■ WHAT IS EXPECTED ■
Retype the listing that follows without a single change.

■ AVAILABLE RECORDS ■
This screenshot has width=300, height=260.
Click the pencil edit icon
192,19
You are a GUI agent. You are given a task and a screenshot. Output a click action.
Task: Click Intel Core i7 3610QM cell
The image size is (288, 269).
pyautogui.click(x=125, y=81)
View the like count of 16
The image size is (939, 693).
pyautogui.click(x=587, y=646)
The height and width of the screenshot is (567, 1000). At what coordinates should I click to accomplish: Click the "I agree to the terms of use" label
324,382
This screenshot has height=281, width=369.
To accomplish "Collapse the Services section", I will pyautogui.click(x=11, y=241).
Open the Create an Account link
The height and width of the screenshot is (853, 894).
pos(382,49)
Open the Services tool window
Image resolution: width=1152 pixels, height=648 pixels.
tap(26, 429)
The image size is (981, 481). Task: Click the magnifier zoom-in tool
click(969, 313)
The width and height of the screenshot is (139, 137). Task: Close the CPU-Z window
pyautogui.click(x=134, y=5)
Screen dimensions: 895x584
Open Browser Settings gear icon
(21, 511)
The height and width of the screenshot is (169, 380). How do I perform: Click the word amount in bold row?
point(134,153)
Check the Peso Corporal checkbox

■ EXPECTED OUTPUT ■
This screenshot has width=300, height=260.
Click the pencil edit icon
192,19
You are a GUI agent. You are given a task and a screenshot. Output a click action.
Task: Click Intel Core i7 3610QM cell
The image size is (288, 269).
pyautogui.click(x=125, y=81)
View the like count of 16
The image size is (939, 693).
pyautogui.click(x=587, y=646)
The height and width of the screenshot is (567, 1000). At what coordinates should I click to accomplish: Click the "I agree to the terms of use" label
324,382
This screenshot has height=281, width=369.
To accomplish "Collapse the Services section", I will pyautogui.click(x=11, y=241).
Open the Create an Account link
The height and width of the screenshot is (853, 894).
pos(382,49)
Open the Services tool window
Image resolution: width=1152 pixels, height=648 pixels.
tap(26, 429)
The image size is (981, 481). Task: Click the magnifier zoom-in tool
click(969, 313)
The width and height of the screenshot is (139, 137). Task: Close the CPU-Z window
pyautogui.click(x=134, y=5)
Screen dimensions: 895x584
Open Browser Settings gear icon
(21, 511)
The height and width of the screenshot is (169, 380). How do I perform: Click the word amount in bold row?
point(134,153)
Check the Peso Corporal checkbox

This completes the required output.